European Court Blasts Azerbaijan For ‘Endorsing’ Safarov’s Axe Murder Of Margaryan In Sleep.

Azerbaijan violated a key European convention by pardoning, rewarding and glorifying an Azerbaijani army officer who hacked to death a sleeping Armenian colleague in Hungary in 2004, the European Court of Human Rights (ECHR) ruled on Tuesday.

The Strasbourg-based court said Baku’s actions amounted to the “approval” and “endorsement” of the “very serious ethnically-biased crime” committed by the officer, Ramil Safarov, during a NATO training course held in the Hungarian capital Budapest.

A court in Budapest sentenced Safarov to life imprisonment in 2006, convicting him of axe-murdering Lieutenant Gurgen Margaryan and trying unsuccessfully to kill another Armenian participant of the course, Hayk Makuchyan, in the same fashion. Margaryan was attacked while he slept in his dormitory room.

Safarov received a hero’s welcome in Baku immediately after the Hungarian authorities controversially extradited him to Azerbaijan in 2012. He was not only pardoned by Azerbaijani President Ilham Aliyev but also promoted to the rank of major, granted a free apartment and paid eight years’ worth of back pay.

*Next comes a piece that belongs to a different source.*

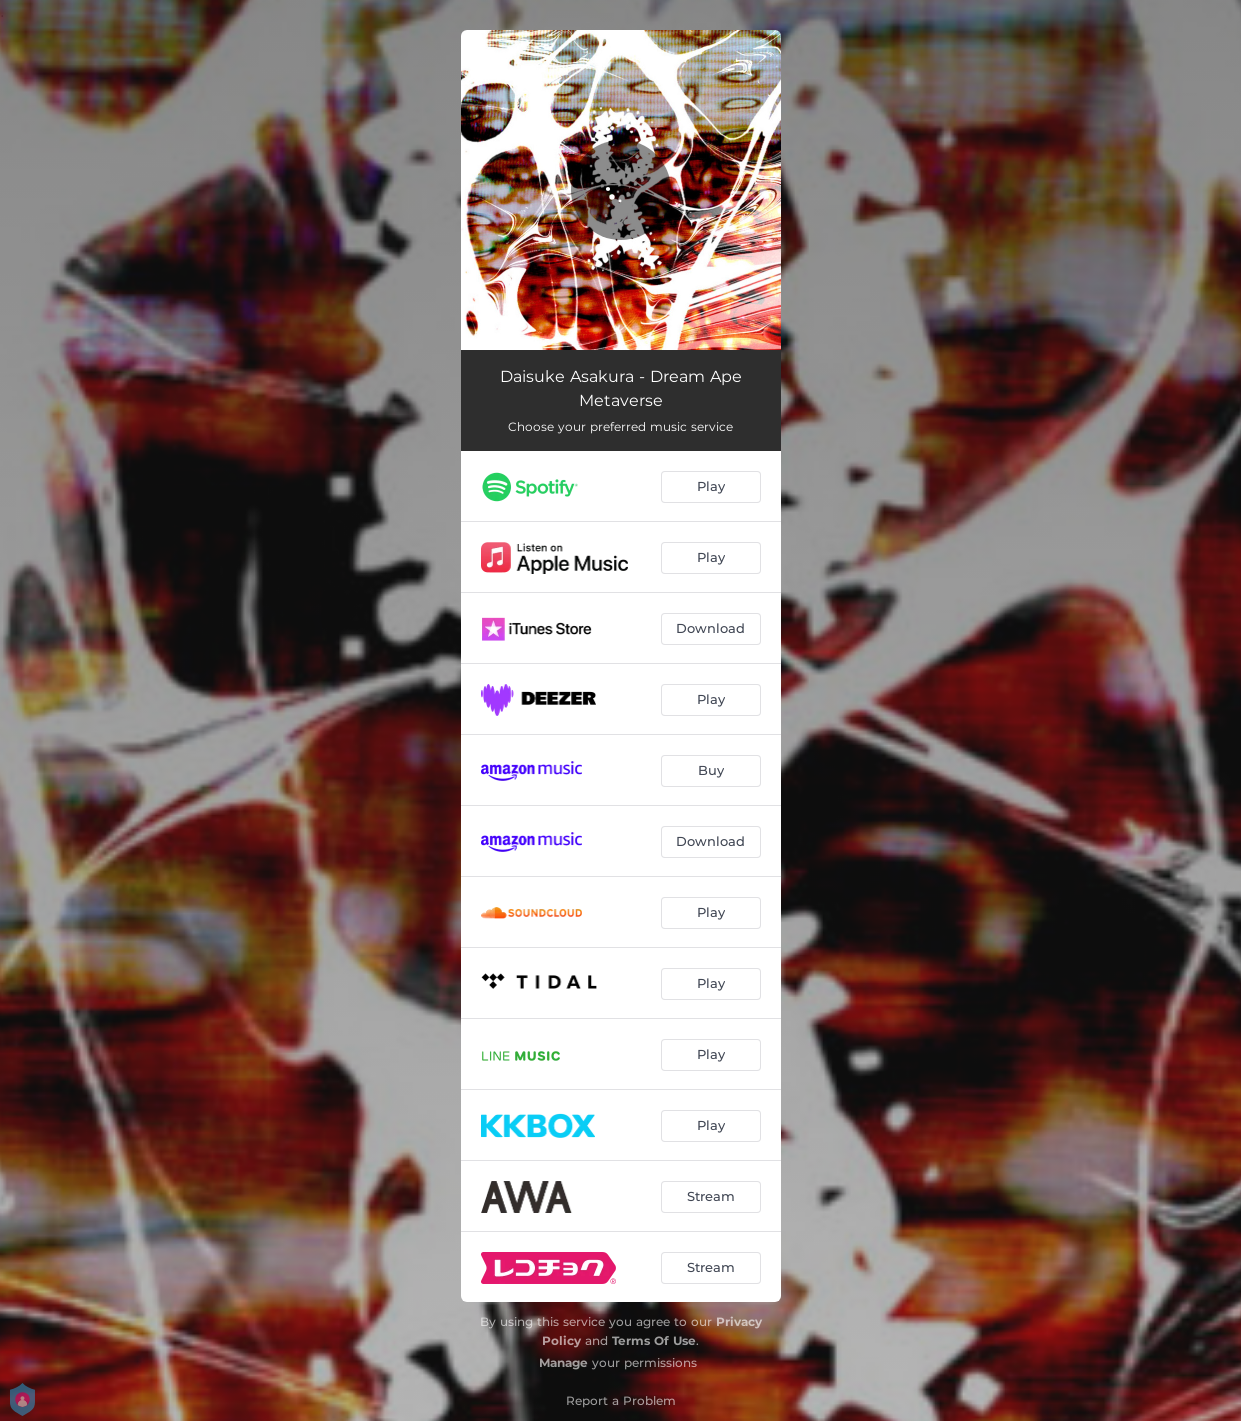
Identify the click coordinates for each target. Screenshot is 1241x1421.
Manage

Safarov’s release provoked a furious reaction from Armenia and strong international criticism. Armenia suspended diplomatic relations with Hungary in protest.

In 2013, Makuchyan and Margaryan’s now deceased uncle, Samvel Minasian, appealed to the ECHR to rule that the Azerbaijani and Hungarian governments’ actions ran counter to several articles of the European Convention on Human Rights. One of those articles upholds a person’s right to life and while another forbids any ethnic or religious discrimination.

The plaintiffs also asked the court to consider ordering the revocation of Safarov’s pardon. They did not seek any damages apart from a reimbursement of their legal expenses.

In a lengthy verdict, the ECHR concluded that “the acts of Azerbaijan in effect granted [Ramil Safarov] impunity for the crimes committed against his Armenian victims.” Those acts were “racially motivated,” it said.

“Quite apart from his pardon, the Court is particularly struck by the fact that, in addition to immediate release, upon his return to Azerbaijan [Safarov] was granted a number of other benefits, such as salary arrears for the period spent in prison, a flat in Baku and a promotion in military rank awarded at a public ceremony,” reads the ruling.

“In addition, the Court finds particularly disturbing the statements made by a number of Azerbaijani officials glorifying [Safarov,] his deeds and his pardon. It also deplores the fact that a large majority of those statements expressed particular support for the fact that [Safarov’s] crimes had been directed against Armenian soldiers, congratulated him on his actions and called him a patriot, a role model and a hero,” it says.

At the same time the Strasbourg rejected the plaintiffs’ claim that the Azerbaijani authorities are also directly responsible for Margaryan’s murder. It said that while the authorities clearly endorsed the killing there is no evidence to suggest that Safarov’s actions “could have been foreseen by his commanding officers or should be held imputable to the Azerbaijani State as a whole.”

Azerbaijani officials have for years sought to justify the brutal murder, portraying Safarov as a victim of “Armenian aggression” against Azerbaijan. Accordingly, Aliyev has defended his decision to free the convicted axe-murderer.

“Azerbaijan freed its officer, returned him to the homeland and restored justice,” the Azerbaijani president declared in 2013.
The ECHR also cleared Hungary of any wrongdoing in the scandalous affair. It said the Armenian plaintiffs failed to substantiate their claim that the Hungarian government should have known beforehand that Safarov will be set free if repatriated.

Official Budapest has insisted all along that the extradition was in line with the European convention. It has also said that it had received formal assurances from Baku that Safarov will serve the rest of the life sentence in an Azerbaijani prison.

Armenia’s former government dismissed this explanation when it froze diplomatic ties with Hungary in 2012. Then Foreign Minister Edward Nalbandian alleged at the time that corruption was at the root of the “Azerbaijani-Hungarian deal.”

In a 2017 report, the Organized Crime and Corruption Reporting Project (OCCRP) revealed that from 2012 to 2013 more than $9 million was transferred to Hungarian bank accounts of an offshore company owned by a son of a senior Azerbaijani government official. It said that the first $450,000 cash transfer was carried out in July 2012, one month before Safarov’s extradition.

Hungarian Foreign Minister Peter Szijjarto strongly denied any connection between the cash flows and the scandalous extradition. Hungary’s controversial Prime Minister Viktor Orban visited Baku in June 2012.

The OCCRP report titled “The Azerbaijan Laundromat” claimed that Azerbaijan’s ruling elite used a $2.9 billion slush fund to pay off European politicians, buy luxury goods, and launder money in 2012-2014.